GIVEN INFORMATION:
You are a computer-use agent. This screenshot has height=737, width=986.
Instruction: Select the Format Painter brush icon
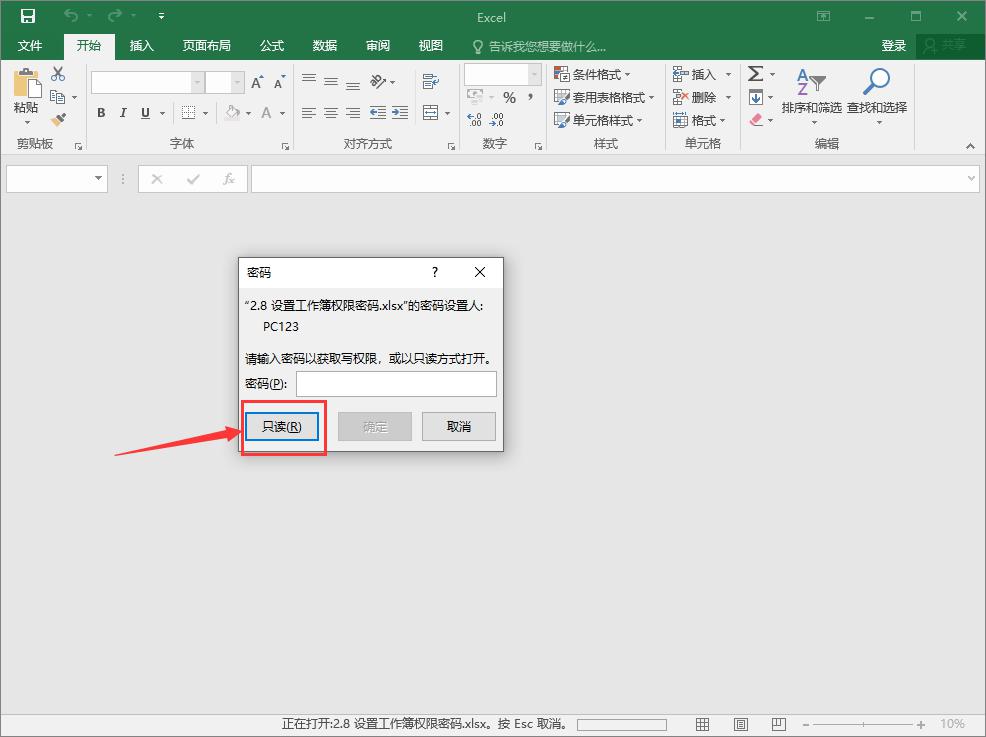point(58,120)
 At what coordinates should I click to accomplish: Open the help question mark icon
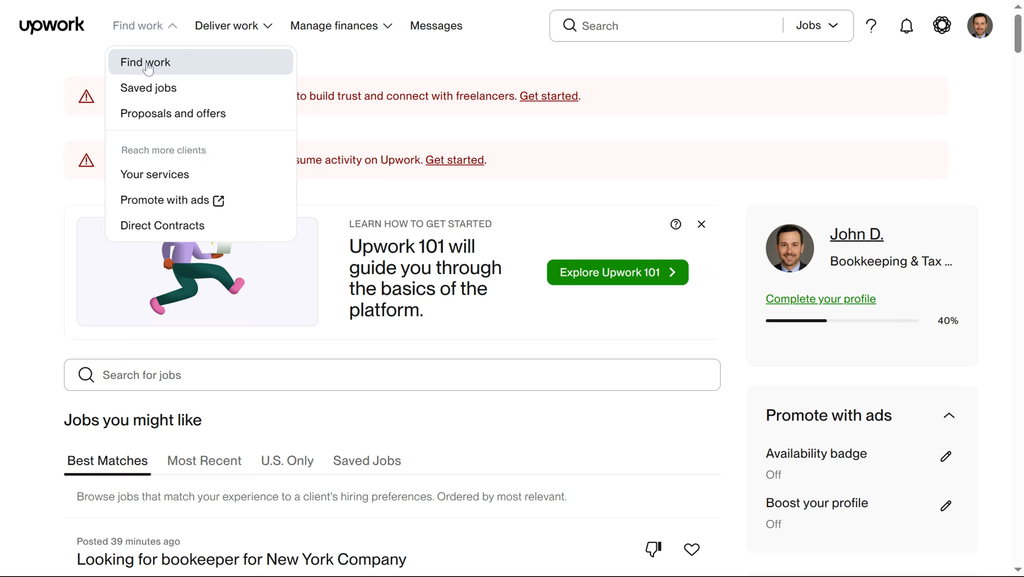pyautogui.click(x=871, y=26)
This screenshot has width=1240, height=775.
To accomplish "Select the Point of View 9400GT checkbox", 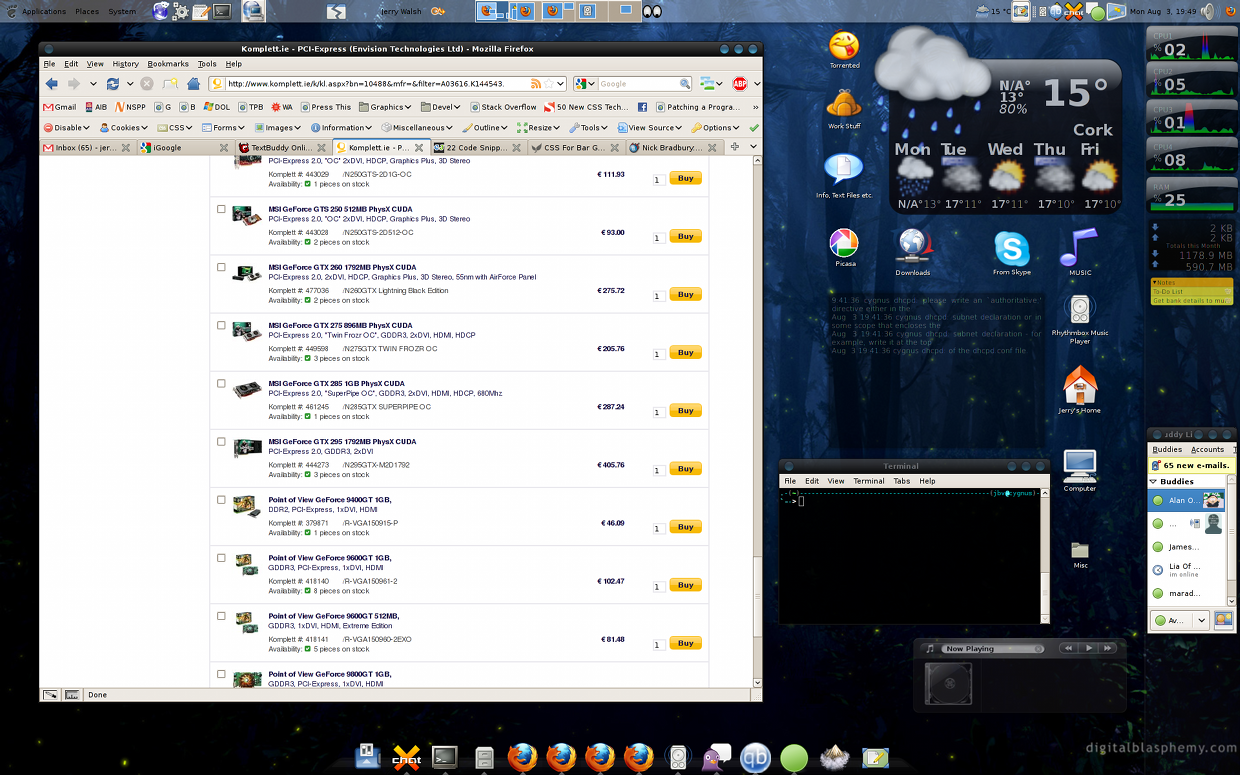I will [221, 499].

--

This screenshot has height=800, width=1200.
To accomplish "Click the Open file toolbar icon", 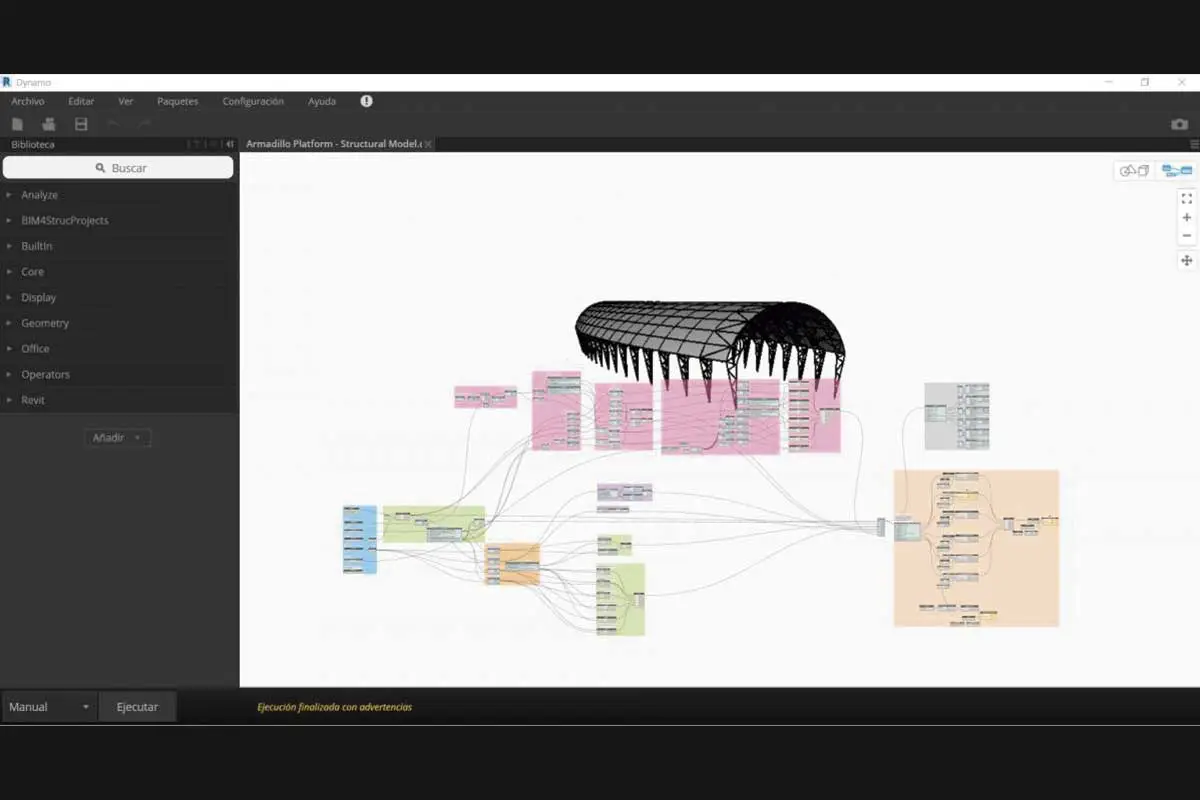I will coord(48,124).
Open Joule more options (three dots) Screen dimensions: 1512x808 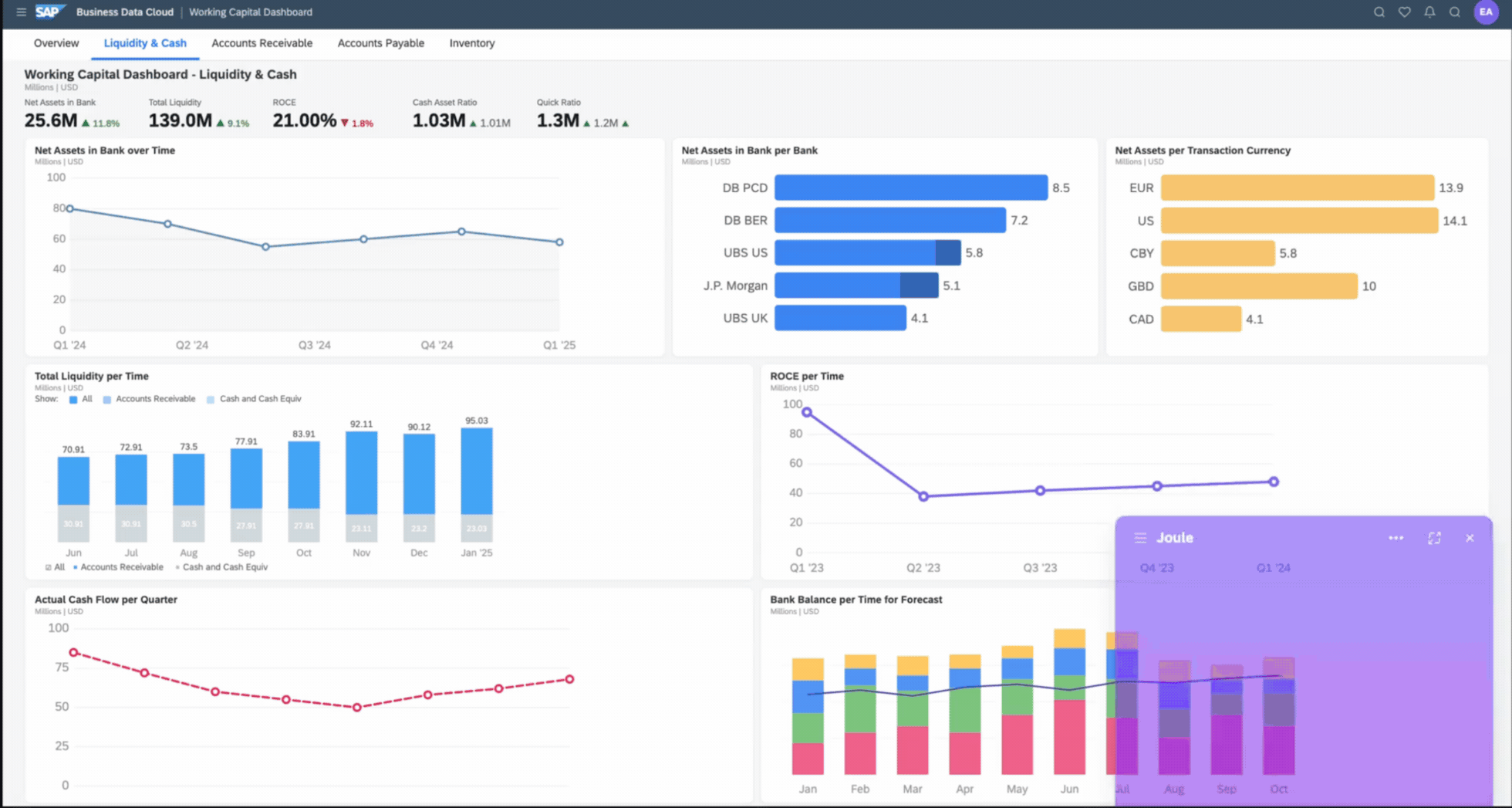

==

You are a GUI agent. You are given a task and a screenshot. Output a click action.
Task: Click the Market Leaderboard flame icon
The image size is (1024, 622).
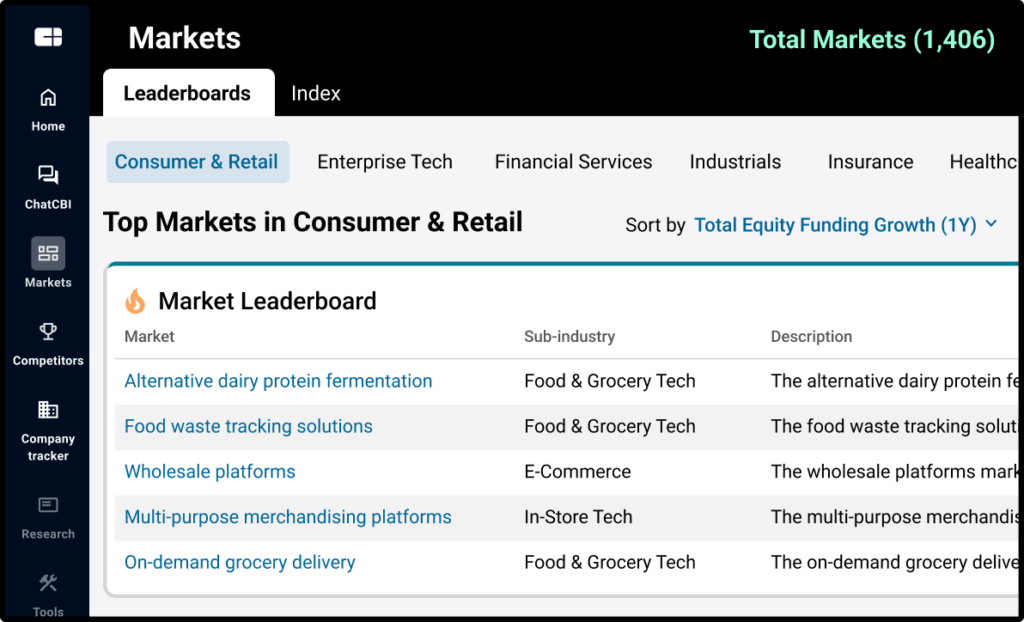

PROMPT: Search the data for the string "width" and copy each line where it appears.

SOLUTION BELOW:
You are a computer-use agent. This screenshot has height=737, width=986.
This screenshot has width=1240, height=775.
This screenshot has height=800, width=1200.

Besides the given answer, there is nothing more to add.